Requirements:
• A. Reproduce, word for word, the section of the passage on Zelenskyy and the media starting at "The showman on" and ending at "to Russia’s invasion.".
• B. In the passage on Zelenskyy and the media, what is the shared round-the-clock programming that the main Ukrainian TV channels began broadcasting on the first day of the invasion called?

>> Start Quoted passage

The showman on his own stage
Arguably, no other contemporary political figure has explored the relationship between power and media more radically than Volodymyr Zelenskyy. In 2019, in a stunning display of political technology at work, the widely popular actor and scriptwriter stepped into the presidency straight out of a political sitcom. He lost much of his record-high support after two years in charge. However, to the amusement of observers both at home and abroad, Zelenskyy regained it as he transformed into a wartime leader and a global media icon in response to Russia’s invasion.
The impact of Zelenskyy’s undeniably charismatic persona and communication skills on popular sentiments in Ukraine and abroad cannot be dismissed. His bold and empathetic narrative of Ukrainians’ plight defined the understanding and experience of the war for millions. His daily updates in the form of short videos, cinematically produced clips and constant engagements with the people kept audiences focused on the war. Nonetheless, as Olga Onuch and Henry E. Hale argue in their book, The Zelensky Effect, many observers fail to understand that Zelensky’s role in the beginning of the invasion is “less about the man himself than about the civic nation he embodies”.
Direct, emotional messaging; everyman rhetoric; calls to unity; and promises of a new Ukraine have been the backbone of Zelenskyy’s political repertoire since he announced his presidential bid during the Kvartal 95 New Year’s Eve concert in the last minutes of 2018. On the other hand, the president/showman, as the American journalist Simon Shuster described him in his recent book, has always kept his distance from independent media outlets and has preferred to get his message to the public first via social media and later via state-controlled TV. Critics have noted that after the full-scale invasion, he also preferred foreign journalists, ensuring his star continued to shine bright without Ukrainian peers asking him difficult questions. Most importantly, however, since before the full-scale invasion, and especially after it, Zelenskyy, whose comic image overshadowed his careers as an influential producer and media manager, has been carefully constructing an increasingly tight media apparatus. This has given him more control over the media than any of his predecessors.
Telemarathon
For the Ukrainian public, this approach is epitomized by the so-called “Telemarathon”. On the first day of the invasion, the main Ukrainian TV channels came together to broadcast the same round-the-clock programming co-produced with state officials. When Russian troops were attempting to invade Kyiv, the move was widely seen as vital for ensuring order and countering disinformation. In a conversation back in July 2022, the then-Minister of Culture Oleksandr Tkachenko told me that the “unified information policy” pursued by the government is “moderate in its philosophy”, as it does not fully use the provisions of Ukrainian martial law legislation allowing the authorities to take over media outlets, stop their work and introduce military censorship.

>> End Quoted passage
>> Start Dataset section

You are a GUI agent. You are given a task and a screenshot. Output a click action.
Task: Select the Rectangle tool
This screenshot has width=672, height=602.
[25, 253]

>> End Dataset section

Correct answers:
• A.
The showman on his own stage
Arguably, no other contemporary political figure has explored the relationship between power and media more radically than Volodymyr Zelenskyy. In 2019, in a stunning display of political technology at work, the widely popular actor and scriptwriter stepped into the presidency straight out of a political sitcom. He lost much of his record-high support after two years in charge. However, to the amusement of observers both at home and abroad, Zelenskyy regained it as he transformed into a wartime leader and a global media icon in response to Russia’s invasion.

• B. It is called the "Telemarathon."